Public Product Road Map: a how to guide, an analysis on 50 public road maps and a public database

Public Product Road Map: a how to guide, an analysis on 50 public road maps and a public database

  • What is a public product road map?

A Public Product Road Map [PPRM] is a document that companies share publicly in order to show the developement plans of the product and/or ask for feedback to its users.

To write this blog post we built a database of 50 public product road maps. We decided to share it publicly. Please note that this post is about public product road maps only.

If your company has a public product road map or if you know a company that does, please feel free to add it in the database by putting a comment in a free row here: LINK TO DATABASE



  • Why do companies have a public product road map?
  1. It can help to gather users’ feedback in a scalable way
  2. It can work as an additional filter before users contact the customer service “when are you guys integrating Google Calendar?”“are you fixing the email notification bug?” etc. etc.
  3. It can promote the community’s activity around a product
  4. It can put a healthy pressure on the development team, transparency increases accountability

On a side note, in my experience as Venture Capitalist, high product IQ teams tend to have a PPRM or at least have thought about it and decided to postpone it/ cancel it.

  • Should I do it?

We found out that PPRMs are almost exclusively used by B2B products that target SMEs, prosumers or developers. Also, we found out that roadmaps with a decent level of activity tend to have >70k monthly visitors on their website (Similarweb estimation). Interestingly enough we found out that the number of users (visitors’ proxy) is only mildly correlated with the activity rate of a roadmap.


  • Tell me more. How do I do it ?

1.Use TrelloVery likely the best way to do it. Trello itself recognized the use case and wrote a post about it.

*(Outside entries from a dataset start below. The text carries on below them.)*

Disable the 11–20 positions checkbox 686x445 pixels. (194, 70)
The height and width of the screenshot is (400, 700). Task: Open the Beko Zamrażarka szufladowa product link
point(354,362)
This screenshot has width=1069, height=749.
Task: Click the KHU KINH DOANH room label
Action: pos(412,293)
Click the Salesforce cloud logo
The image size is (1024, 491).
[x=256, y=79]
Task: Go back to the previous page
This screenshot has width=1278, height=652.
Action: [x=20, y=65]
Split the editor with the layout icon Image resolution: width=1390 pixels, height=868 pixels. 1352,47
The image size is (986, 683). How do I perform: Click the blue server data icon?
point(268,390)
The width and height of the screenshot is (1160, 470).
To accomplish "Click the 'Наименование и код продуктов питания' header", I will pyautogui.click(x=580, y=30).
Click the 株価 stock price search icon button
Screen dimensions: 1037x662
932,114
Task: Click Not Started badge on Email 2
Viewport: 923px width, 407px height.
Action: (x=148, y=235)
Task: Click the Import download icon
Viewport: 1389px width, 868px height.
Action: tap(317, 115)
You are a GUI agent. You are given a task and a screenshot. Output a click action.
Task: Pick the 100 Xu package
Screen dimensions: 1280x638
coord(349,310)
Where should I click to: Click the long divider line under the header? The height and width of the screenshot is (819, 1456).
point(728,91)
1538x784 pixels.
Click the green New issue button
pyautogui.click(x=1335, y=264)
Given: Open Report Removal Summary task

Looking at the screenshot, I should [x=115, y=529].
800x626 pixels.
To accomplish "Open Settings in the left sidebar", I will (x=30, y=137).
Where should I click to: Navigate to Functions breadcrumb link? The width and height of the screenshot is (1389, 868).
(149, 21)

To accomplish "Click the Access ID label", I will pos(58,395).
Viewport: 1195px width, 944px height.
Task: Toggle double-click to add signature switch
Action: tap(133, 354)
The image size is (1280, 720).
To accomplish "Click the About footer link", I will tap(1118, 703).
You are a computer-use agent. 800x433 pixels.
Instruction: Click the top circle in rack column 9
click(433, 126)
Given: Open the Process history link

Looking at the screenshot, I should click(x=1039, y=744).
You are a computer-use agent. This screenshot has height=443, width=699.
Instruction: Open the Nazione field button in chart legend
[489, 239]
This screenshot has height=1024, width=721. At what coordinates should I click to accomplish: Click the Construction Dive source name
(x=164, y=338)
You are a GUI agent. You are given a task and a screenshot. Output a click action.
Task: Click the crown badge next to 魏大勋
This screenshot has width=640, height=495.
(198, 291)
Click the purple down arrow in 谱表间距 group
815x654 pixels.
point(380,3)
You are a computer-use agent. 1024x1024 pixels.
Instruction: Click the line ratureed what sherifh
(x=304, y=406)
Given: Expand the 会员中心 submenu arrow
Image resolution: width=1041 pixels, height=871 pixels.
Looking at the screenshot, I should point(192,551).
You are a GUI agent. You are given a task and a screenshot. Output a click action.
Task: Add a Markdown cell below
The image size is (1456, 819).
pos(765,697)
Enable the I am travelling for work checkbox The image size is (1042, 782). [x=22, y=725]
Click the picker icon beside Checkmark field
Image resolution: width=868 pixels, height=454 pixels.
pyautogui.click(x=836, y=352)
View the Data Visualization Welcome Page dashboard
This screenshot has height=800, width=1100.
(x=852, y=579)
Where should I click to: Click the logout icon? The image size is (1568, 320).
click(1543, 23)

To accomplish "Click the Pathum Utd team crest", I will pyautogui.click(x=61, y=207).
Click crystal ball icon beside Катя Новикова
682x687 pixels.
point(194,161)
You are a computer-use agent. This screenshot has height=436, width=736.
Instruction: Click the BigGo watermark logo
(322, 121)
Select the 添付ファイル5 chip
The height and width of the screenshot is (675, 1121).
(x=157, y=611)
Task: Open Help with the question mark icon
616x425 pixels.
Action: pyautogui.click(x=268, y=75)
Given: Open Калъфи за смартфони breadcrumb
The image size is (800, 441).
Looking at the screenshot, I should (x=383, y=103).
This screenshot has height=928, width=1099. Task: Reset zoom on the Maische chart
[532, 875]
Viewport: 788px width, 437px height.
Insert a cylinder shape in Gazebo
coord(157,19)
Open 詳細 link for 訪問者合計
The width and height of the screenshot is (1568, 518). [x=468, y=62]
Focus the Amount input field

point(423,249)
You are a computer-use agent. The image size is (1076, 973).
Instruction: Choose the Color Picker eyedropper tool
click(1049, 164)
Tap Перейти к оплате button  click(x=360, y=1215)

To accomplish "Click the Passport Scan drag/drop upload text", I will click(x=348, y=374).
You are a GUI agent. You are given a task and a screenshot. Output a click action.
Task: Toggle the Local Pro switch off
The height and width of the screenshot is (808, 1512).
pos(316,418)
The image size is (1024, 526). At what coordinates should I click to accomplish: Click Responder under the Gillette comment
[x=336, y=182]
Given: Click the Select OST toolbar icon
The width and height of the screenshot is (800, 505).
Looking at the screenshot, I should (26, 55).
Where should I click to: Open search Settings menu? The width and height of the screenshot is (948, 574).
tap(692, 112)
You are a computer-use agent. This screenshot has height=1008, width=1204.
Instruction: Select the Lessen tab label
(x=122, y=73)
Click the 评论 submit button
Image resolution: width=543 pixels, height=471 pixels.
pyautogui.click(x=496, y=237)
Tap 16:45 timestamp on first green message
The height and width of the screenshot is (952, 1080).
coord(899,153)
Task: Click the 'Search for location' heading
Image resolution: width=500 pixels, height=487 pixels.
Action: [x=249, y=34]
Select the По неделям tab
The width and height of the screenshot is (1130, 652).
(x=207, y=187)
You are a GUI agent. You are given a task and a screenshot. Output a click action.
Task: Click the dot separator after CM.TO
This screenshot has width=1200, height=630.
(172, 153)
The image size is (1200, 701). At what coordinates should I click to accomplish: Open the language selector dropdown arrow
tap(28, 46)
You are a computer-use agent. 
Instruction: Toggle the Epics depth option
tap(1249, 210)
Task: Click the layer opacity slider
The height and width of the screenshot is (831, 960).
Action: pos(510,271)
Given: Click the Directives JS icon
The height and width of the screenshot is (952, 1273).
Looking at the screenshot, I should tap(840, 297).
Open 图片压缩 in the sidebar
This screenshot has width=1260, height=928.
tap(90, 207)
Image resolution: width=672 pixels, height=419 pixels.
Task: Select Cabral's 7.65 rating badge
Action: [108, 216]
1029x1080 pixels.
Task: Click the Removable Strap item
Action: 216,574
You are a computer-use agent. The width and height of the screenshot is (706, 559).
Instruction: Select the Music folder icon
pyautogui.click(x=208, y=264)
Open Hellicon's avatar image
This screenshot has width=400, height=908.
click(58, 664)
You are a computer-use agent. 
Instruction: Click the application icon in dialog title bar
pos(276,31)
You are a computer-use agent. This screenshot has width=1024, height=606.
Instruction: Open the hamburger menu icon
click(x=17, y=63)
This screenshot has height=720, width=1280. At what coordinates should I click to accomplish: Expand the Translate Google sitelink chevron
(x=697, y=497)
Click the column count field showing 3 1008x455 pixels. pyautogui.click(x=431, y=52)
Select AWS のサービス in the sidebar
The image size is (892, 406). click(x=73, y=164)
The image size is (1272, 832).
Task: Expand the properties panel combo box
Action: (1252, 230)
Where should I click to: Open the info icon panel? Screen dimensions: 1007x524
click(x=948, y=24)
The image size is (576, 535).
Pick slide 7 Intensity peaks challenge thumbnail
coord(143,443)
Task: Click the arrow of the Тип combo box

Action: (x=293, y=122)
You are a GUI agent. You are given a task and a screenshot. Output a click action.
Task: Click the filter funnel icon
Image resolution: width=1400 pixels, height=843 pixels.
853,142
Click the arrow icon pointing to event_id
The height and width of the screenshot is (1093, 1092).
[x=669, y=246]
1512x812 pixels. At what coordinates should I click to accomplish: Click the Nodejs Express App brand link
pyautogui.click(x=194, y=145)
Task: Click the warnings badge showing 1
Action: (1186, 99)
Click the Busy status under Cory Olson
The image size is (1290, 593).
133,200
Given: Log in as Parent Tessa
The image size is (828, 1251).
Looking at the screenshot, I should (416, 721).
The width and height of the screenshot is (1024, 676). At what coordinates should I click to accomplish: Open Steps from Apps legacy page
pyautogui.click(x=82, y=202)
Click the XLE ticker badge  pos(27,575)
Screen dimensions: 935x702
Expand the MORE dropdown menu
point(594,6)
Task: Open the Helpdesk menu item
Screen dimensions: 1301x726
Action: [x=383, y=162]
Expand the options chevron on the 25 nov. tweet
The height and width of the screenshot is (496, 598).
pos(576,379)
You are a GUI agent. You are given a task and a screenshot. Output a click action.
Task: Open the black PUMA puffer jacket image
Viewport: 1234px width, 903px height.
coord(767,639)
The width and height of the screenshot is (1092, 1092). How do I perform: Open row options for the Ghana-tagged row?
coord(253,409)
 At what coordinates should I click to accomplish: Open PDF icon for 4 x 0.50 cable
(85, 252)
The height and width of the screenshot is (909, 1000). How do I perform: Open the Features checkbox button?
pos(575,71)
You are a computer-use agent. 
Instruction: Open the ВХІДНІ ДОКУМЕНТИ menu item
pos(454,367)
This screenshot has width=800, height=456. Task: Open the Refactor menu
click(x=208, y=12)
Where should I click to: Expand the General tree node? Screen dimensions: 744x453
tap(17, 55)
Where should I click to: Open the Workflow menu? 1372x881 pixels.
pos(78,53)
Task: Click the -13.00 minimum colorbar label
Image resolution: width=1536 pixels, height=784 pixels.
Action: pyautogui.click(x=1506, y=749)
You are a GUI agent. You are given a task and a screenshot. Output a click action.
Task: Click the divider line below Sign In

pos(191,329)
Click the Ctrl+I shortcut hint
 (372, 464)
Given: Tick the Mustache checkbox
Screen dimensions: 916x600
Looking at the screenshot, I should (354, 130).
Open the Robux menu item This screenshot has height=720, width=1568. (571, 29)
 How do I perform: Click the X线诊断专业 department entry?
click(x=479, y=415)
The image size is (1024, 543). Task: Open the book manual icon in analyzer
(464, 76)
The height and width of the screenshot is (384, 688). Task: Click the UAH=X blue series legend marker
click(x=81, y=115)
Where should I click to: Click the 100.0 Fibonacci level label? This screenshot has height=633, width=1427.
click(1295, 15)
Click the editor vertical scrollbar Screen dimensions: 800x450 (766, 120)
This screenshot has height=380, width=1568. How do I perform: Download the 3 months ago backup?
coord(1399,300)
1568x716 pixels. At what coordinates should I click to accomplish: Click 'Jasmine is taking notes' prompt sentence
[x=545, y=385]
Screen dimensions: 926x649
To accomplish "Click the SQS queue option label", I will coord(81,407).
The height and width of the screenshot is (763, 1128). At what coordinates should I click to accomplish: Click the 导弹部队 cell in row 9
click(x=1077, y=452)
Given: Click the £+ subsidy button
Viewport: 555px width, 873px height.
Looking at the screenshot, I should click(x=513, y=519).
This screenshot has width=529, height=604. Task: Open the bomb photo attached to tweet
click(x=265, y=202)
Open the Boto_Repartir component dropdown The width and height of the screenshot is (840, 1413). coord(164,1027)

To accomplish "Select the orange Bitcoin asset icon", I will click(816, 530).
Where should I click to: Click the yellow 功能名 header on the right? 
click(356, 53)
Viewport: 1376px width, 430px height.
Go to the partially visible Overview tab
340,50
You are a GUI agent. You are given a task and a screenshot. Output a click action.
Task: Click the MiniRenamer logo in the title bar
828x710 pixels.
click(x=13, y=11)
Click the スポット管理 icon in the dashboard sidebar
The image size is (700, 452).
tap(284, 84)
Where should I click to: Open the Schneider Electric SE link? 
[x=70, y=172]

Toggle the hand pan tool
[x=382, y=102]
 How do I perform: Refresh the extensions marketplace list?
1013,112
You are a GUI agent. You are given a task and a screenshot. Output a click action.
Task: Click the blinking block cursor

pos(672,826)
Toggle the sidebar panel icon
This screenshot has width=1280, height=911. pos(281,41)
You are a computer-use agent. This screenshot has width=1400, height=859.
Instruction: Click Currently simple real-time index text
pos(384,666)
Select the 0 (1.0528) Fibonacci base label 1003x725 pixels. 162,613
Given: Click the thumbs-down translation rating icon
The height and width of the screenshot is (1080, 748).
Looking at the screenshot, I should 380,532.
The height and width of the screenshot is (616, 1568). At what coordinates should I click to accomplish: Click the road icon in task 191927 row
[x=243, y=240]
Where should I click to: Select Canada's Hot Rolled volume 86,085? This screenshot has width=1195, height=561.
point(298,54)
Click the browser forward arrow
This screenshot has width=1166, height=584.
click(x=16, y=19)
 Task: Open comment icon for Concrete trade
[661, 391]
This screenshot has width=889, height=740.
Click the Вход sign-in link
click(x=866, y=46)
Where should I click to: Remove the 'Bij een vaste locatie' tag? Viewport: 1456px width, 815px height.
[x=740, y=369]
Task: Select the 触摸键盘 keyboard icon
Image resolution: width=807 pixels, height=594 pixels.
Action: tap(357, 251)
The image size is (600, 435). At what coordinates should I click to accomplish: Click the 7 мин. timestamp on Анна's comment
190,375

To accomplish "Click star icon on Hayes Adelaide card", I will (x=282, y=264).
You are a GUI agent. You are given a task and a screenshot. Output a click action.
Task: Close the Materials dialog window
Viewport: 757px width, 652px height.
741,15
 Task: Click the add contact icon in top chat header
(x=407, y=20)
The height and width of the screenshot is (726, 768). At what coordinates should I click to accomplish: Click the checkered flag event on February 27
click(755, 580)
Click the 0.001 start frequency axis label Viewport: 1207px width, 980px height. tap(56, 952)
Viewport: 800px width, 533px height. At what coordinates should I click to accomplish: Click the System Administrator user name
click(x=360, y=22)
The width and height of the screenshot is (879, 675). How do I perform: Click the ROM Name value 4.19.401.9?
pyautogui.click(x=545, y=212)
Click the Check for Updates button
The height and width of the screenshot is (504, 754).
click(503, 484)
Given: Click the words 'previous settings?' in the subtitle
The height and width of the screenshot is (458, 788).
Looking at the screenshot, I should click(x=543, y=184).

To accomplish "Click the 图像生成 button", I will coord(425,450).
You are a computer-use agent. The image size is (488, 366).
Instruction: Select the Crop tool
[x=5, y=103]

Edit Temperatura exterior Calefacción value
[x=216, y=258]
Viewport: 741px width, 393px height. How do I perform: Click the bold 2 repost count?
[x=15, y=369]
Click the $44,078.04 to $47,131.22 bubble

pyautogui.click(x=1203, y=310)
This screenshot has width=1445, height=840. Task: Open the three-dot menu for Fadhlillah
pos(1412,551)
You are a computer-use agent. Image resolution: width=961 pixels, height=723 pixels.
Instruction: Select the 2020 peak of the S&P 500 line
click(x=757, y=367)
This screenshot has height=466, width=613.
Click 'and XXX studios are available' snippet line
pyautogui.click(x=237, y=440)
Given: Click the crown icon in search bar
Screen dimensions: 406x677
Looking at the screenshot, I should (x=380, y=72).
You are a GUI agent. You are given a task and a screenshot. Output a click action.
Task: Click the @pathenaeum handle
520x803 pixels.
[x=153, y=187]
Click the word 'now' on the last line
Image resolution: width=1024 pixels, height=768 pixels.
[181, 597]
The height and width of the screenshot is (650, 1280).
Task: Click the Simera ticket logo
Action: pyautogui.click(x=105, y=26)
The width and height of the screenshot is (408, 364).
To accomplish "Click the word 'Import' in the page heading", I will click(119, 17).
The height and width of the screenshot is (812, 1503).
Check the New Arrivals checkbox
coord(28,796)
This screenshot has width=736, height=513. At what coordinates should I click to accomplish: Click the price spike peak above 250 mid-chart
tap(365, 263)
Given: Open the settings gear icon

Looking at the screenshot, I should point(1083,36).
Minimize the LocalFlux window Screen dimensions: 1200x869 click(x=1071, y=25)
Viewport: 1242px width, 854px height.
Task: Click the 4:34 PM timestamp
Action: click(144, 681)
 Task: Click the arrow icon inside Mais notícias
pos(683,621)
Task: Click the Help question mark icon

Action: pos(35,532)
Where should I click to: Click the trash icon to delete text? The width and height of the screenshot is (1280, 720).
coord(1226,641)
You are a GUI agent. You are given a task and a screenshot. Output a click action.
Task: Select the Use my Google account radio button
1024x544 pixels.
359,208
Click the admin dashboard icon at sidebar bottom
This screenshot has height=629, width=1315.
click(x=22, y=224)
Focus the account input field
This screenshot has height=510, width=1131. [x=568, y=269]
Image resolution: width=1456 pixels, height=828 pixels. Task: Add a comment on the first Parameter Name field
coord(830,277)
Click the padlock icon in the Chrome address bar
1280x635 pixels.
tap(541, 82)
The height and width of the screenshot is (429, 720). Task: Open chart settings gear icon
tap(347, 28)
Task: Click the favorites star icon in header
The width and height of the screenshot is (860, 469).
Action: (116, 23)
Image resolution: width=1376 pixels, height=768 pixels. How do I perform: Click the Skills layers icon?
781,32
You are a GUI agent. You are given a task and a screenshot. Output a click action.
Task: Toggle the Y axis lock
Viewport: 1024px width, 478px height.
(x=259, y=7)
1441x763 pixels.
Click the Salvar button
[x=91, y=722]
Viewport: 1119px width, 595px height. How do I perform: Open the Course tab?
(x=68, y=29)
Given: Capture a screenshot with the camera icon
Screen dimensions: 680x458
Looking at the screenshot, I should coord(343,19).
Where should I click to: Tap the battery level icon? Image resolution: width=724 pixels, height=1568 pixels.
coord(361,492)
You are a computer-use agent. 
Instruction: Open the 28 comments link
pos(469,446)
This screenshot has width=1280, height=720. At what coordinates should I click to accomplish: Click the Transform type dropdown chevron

If you are interested in Trello usage tips I encourage you to read it.

2.Create an onboarding card. This is a card where the content, rules and expectations about the road map are explained. In our dataset the majority of companies had an onboarding card.


3.Structure workflow from “ideas” to “done” from left to right. Virtually every road map is structured with a left to right system from ideas to implemented features with some steps in between. We stripped out every column (list) title and did a simple recurrency analysis.


4.Manage your editing rights. On a Trello board you can make boards public and still decide if users can like and/or comments cards. You should manage these rights depending on a) the size your company and b) the goal of your PPRM.

Our dataset tells us that the vast majority of companies allow users to like cards. If you don′t, you are limiting the conversation to one side only. We noticed that bigger companies tend to be more restrictive with permissions.

When it comes to comments, permissions are much tighter. Of the more mature companies on average 2/3 forbid users to comment. This is understandable as the time for comments management would otherwise suck up too much time.

Other details to benchmark your public road map:

  • What if users don′t respond? Don′t be afraid if you have cards with 0 activity, 100% of the road maps in our dataset had at least 1 card with 0 likes and comments. On the other side, the most upvoted card of the whole dataset got 6,901 votes and it belongs to Trello road map, its title: “More labels/ Tags”. Revert to our public database to check how you compare with more similar companies.
  • How many columns (lists) should a road map have? Our dataset average company has 12 lists and our median company has 6. The smallest had 3 and the longest 89
  • How about labels? Using labels can be an option (52%) of the dataset companies do so. But there is no indication it brings value
  • Do I have too many cards? Our dataset average company has 102 cards and our median company has 71. The smallest had 9 and the longest 528

An honorable mention goes to Buffer, which is the company in our dataset with most users (10+ millions monthly website visitors) keeping a 100% public product road map: it allows all users to both comment and like cards. But if you know Buffer well, you know this is how they roll: they even have public KPIs (!!)